Nachhaltigkeit & Schöpfung

Belohnung für kontinuierliche Verbesserung

EMAS-Umweltsiegel für die Tagungshäuser der Diözese

Das Umweltmanagement der Tagungshäuser in der Diözese sowie des Priesterseminars in Rottenburg wurde erneut mit der anspruchsvollen EMAS-Registrierungsurkunde ausgezeichnet. Ebenso das Priesterseminar in Rottenburg. Regens Andreas Rieg (rechts) und Xaver Steidle, Geschäftsführer des Eigenbetriebs, halten vor dem Rottenburger Hirscherhaus stellvertretend zwei der verliehenen Umweltzertifikate in den Händen. Bild: Diözese Rottenburg-Stuttgart / Gregor Moser

Engagement für Nachhaltigkeit der Tagungshäuser und des Priesterseminars wird erneut mit dem EMAS-Umweltsiegel der EU ausgezeichnet.

Seit über 20 Jahren sind der Klimaschutz und die Bewahrung der Schöpfung ein kontinuierlicher Schwerpunkt der Arbeit der Tagungshäuser der Diözese Rottenburg-Stuttgart. “Diese Ausdauer wurde mit der Validierung nach dem Eco-Management and Audit Scheme, kurz EMAS, nun erneut belohnt”, sagte Stefan Schneider, Umweltreferent in der Hauptabteilung „Kirche und Gesellschaft“ des Bischöflichen Ordinariats, anlässlich der Zertifikatsübergabe in Rottenburg. Eine Vertreterin der IHK Reutlingen überreichte die Umweltzertifikate an die Leiterinnen und Leiter der Tagungshäuser und zusätzlich auch an das Priesterseminar, vertreten durch Regens Andreas Rieg.

Unbeirrt daran festhalten

„Besonders gewürdigt wurde, dass auch in wirtschaftlich schwieriger Zeit am Grundsatz der Bewahrung der Schöpfung festhalten wird. Die Tagungshäuser leisten mit ihrem Umweltengagement einen wertvollen Beitrag zur Realisierung des Ziels der Diözese Rottenburg-Stuttgart, bis zum Jahr 2040 klimaneutral zu werden“, stellte Schneider fest. Sein besonderer Dank galt daher allen Mitarbeitenden sowie den Hausleitungen und den Verantwortlichen im Priesterseminar, die alle unbeirrt daran festhalten, die Ziele des Klimaschutzes und der Nachhaltigkeit im täglichen Betrieb umzusetzen. „Das Besondere am Umweltmanagement nach EMAS ist der Grundsatz der kontinuierlichen Verbesserung. Die Mitarbeitenden der Häuser und Einrichtungen sind verpflichtet, kontinuierlich den Ist-Stand der Umweltbelastung zu bilanzieren“, stellte Schneider fest. Als weitere Schritte würden im Prozessverlauf jeweils neue Umweltziele erarbeitet und Verbesserungsmaßnahmen realisiert.

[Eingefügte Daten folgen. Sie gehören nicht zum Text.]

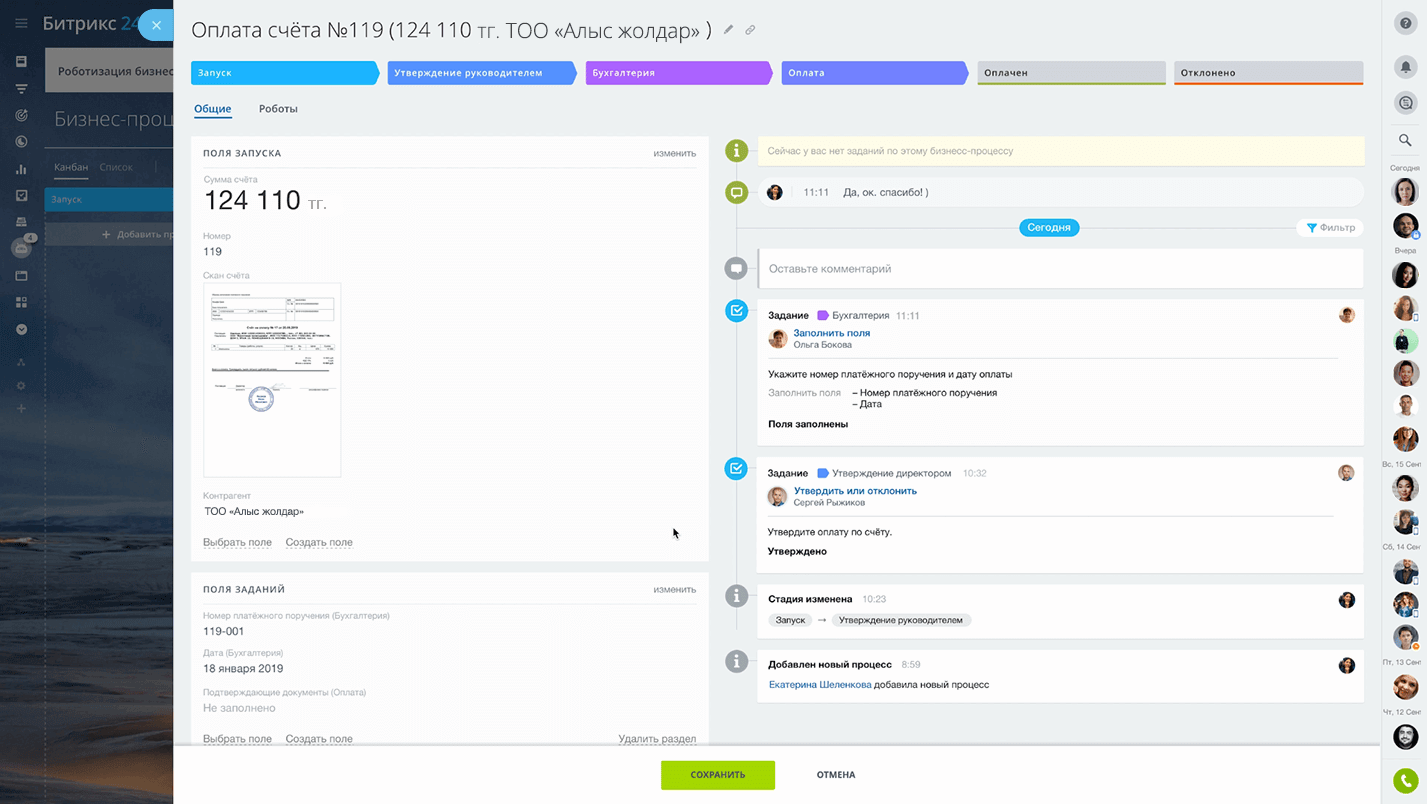
Task: Open the Фильтр timeline filter
Action: 1330,228
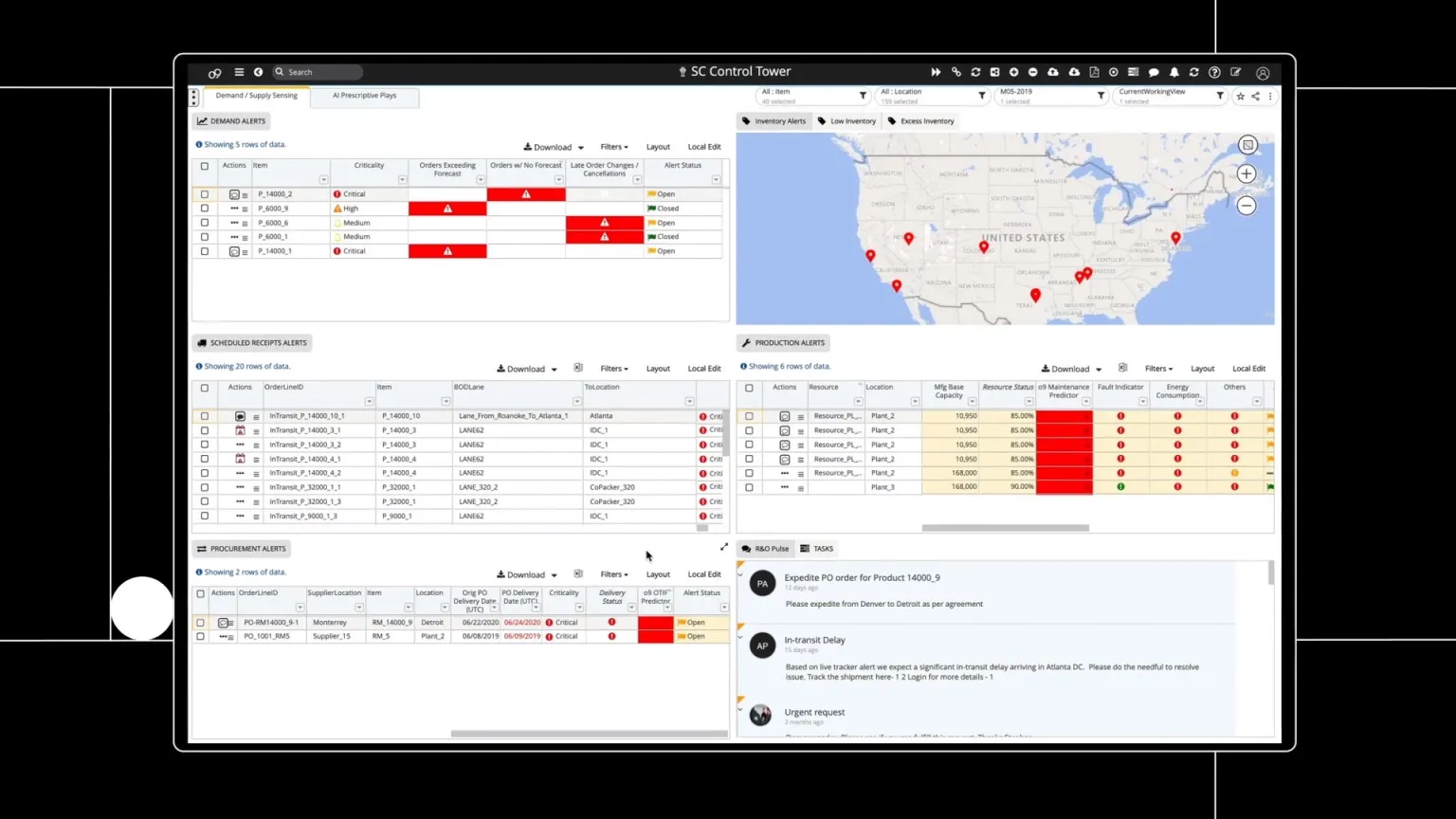1456x819 pixels.
Task: Click the help question mark icon
Action: pyautogui.click(x=1214, y=72)
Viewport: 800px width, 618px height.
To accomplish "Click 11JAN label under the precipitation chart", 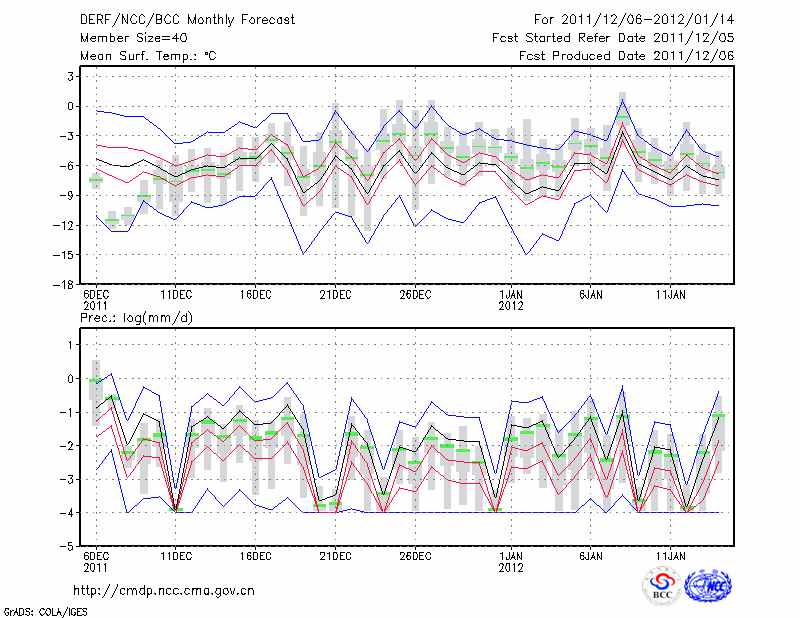I will pos(670,555).
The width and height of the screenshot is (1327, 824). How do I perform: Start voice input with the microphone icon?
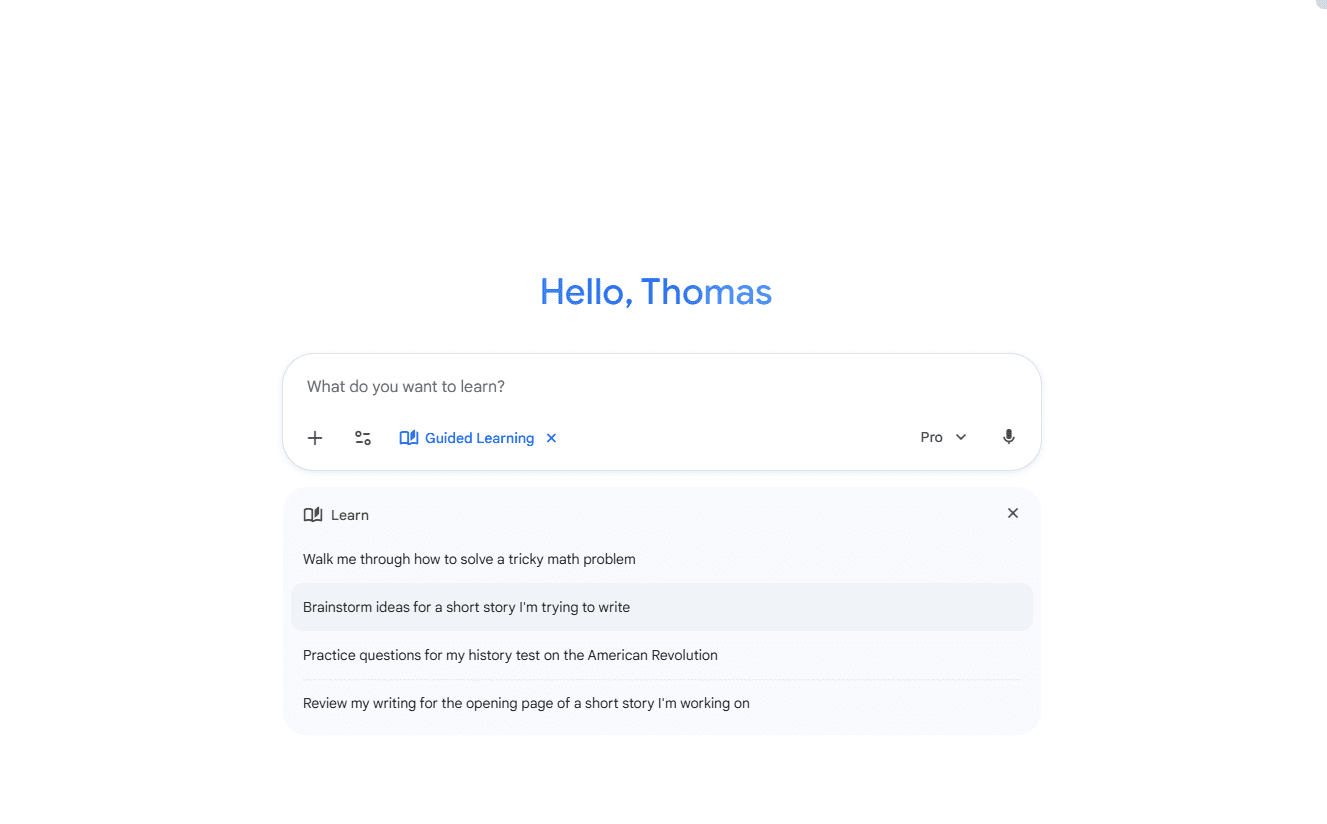pos(1009,437)
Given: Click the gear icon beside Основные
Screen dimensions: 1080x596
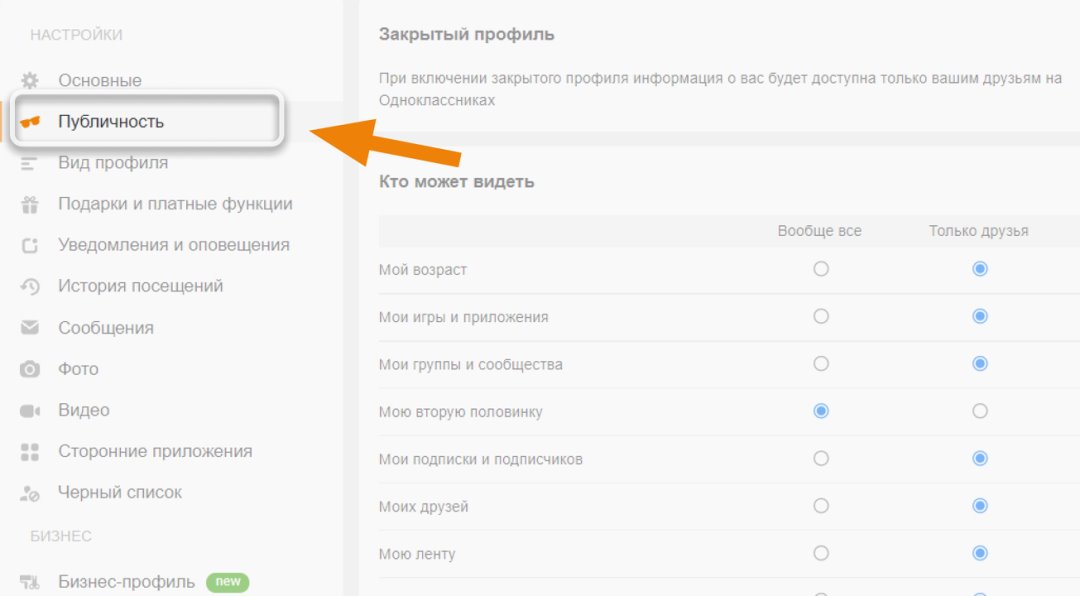Looking at the screenshot, I should pyautogui.click(x=30, y=81).
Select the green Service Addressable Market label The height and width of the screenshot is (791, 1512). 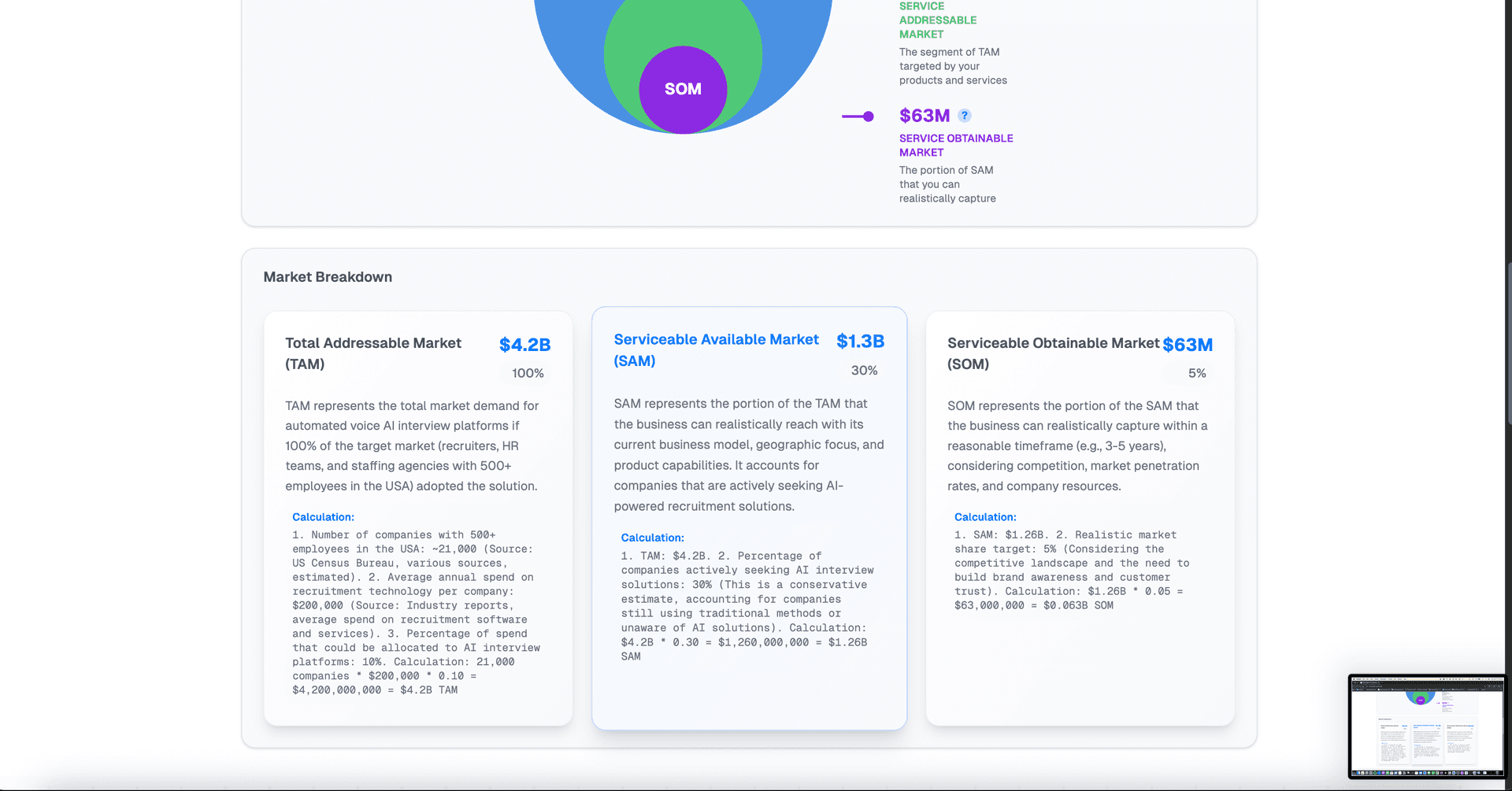click(x=937, y=20)
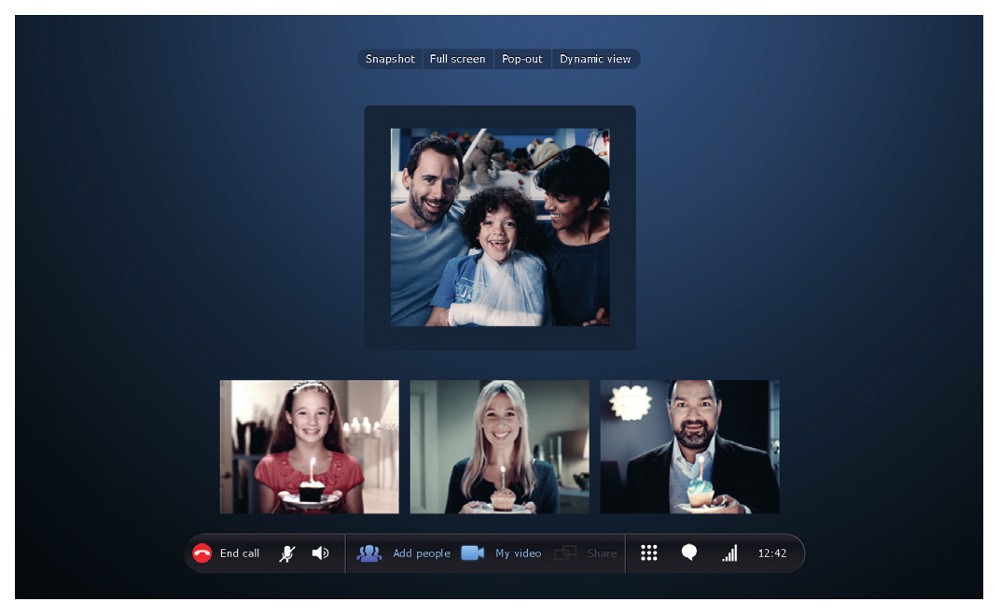1000x616 pixels.
Task: Select the girl with cupcake video thumbnail
Action: [309, 446]
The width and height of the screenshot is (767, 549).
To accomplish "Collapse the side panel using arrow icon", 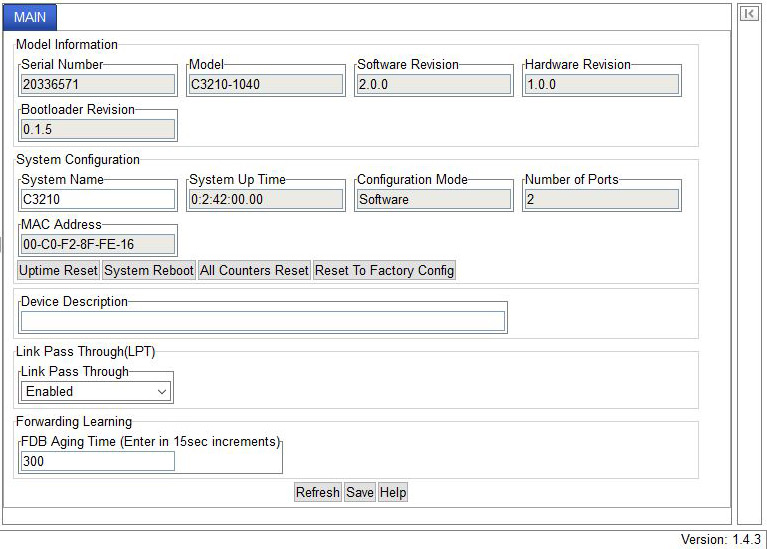I will [x=748, y=13].
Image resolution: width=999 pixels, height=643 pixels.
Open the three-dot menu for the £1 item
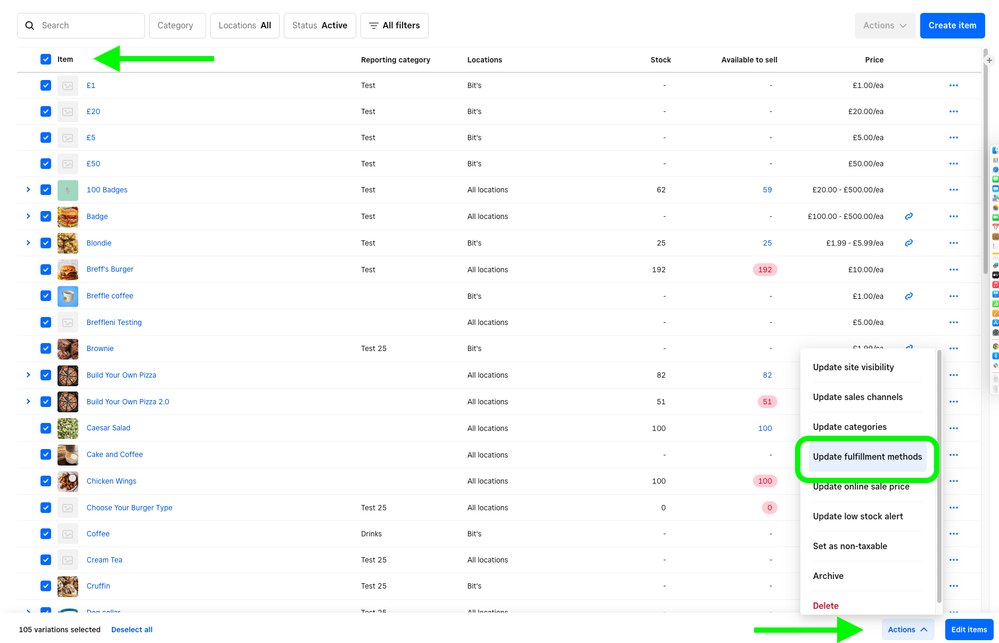tap(953, 86)
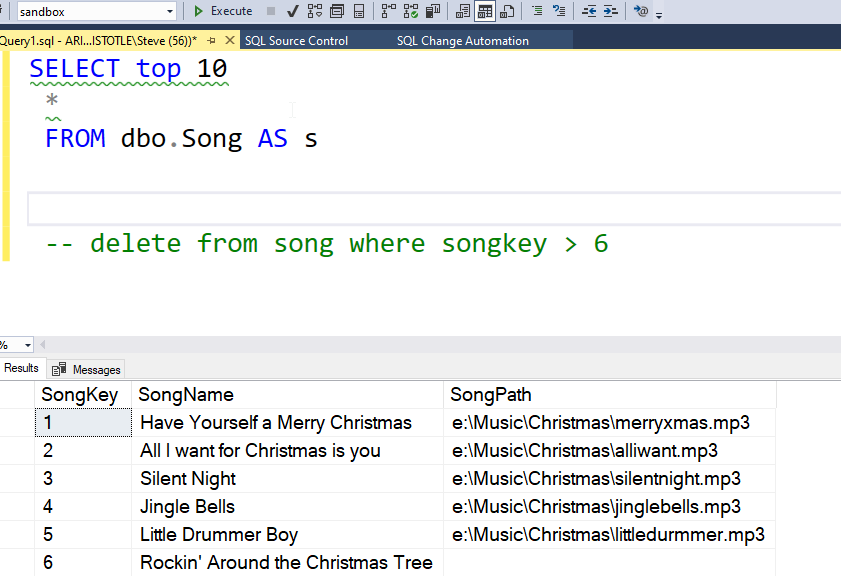Viewport: 841px width, 576px height.
Task: Increase the line indent
Action: pyautogui.click(x=610, y=11)
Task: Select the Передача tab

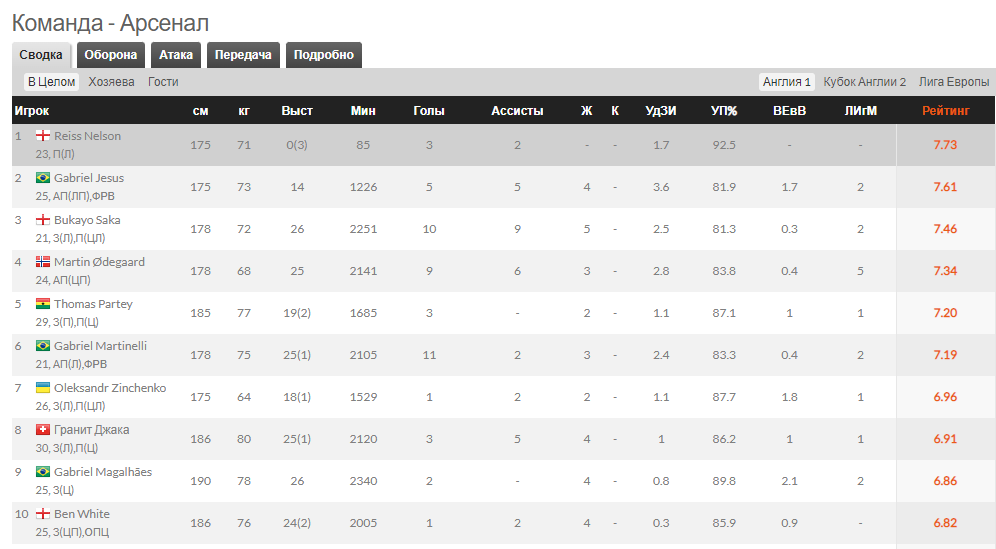Action: (243, 55)
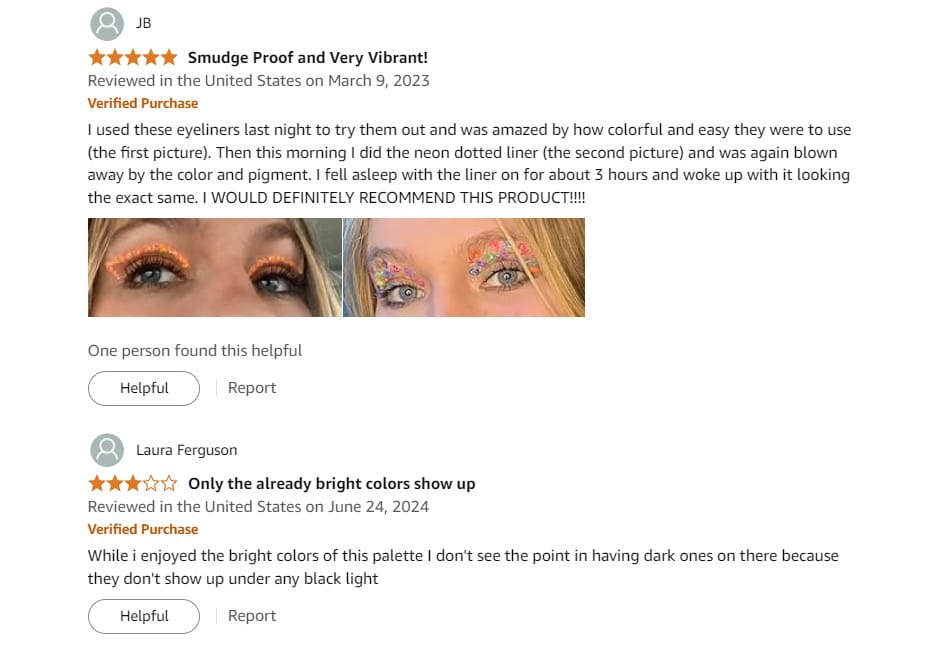Click Verified Purchase label on JB's review

143,103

Ein Schaufenster der Kirche

„Es geht dabei um die Bereiche Energie und Klimaschutz, um umweltfreundlichen und nachhaltigen Einkauf, zum Beispiel von Lebensmitteln, um klimafreundliche Mobilität sowie die umweltfreundliche und naturgemäße Bewirtschaftung der Außenflächen.“ Die Kommunikation des Umweltengagements der Tagungshäuser und des Priesterseminars in der Umwelterklärung und durch begleitende Öffentlichkeitsarbeit sei ein weiterer Bestandteil des Umweltmanagements nach EMAS. Dieses Engagement werde regelmäßig von externen Umweltgutachtern vor Ort validiert. „Die Tagungshäuser sind ein Schaufenster der Kirche in der säkularen Gesellschaft, denn viele Gäste kommen aus dem nicht-kirchlichen Bereich. Sie erleben in den Häusern, dass die Kirche es ernst meint mit ihrem Engagement für Nachhaltigkeit und die Bewahrung der Schöpfung“, hielt Schneider abschließend fest.